• _Activity_: Only the lines from the one with "Open the Opmerkingen" to the end of the data below should be given again, exactly as written.

• _Supplied material_:
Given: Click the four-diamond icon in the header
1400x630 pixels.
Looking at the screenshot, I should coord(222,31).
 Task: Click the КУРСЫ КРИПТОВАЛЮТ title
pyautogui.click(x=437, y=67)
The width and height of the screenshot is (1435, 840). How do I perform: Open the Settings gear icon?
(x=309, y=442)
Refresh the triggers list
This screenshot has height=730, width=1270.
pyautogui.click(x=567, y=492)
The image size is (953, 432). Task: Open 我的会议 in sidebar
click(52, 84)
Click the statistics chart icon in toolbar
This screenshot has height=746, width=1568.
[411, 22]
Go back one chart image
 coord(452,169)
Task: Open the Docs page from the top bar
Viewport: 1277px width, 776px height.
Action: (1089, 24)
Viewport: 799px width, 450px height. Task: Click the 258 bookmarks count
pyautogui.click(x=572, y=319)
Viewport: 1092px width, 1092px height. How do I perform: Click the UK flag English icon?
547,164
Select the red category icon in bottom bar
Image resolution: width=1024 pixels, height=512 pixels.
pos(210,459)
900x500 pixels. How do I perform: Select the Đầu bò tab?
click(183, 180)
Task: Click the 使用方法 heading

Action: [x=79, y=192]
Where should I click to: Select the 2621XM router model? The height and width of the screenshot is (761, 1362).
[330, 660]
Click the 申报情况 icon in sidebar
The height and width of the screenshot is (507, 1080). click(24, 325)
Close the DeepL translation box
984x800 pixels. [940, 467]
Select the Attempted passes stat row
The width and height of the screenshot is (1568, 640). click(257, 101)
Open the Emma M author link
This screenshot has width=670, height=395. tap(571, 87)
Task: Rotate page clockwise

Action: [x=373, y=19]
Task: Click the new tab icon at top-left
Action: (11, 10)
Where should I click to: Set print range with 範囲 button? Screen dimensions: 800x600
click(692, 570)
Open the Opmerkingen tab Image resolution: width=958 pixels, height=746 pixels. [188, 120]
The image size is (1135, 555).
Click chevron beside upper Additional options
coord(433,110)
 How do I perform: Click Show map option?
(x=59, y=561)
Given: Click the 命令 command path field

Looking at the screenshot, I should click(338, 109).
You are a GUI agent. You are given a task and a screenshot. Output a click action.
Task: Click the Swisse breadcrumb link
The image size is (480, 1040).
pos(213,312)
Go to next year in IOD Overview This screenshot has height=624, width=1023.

• _Response to this task_:
Open the Opmerkingen tab Image resolution: width=958 pixels, height=746 pixels. [188, 120]
The image size is (1135, 555).
Click chevron beside upper Additional options
coord(433,110)
 How do I perform: Click Show map option?
(x=59, y=561)
Given: Click the 命令 command path field

Looking at the screenshot, I should click(338, 109).
You are a GUI agent. You are given a task and a screenshot. Output a click action.
Task: Click the Swisse breadcrumb link
The image size is (480, 1040).
pos(213,312)
Go to next year in IOD Overview This screenshot has height=624, width=1023.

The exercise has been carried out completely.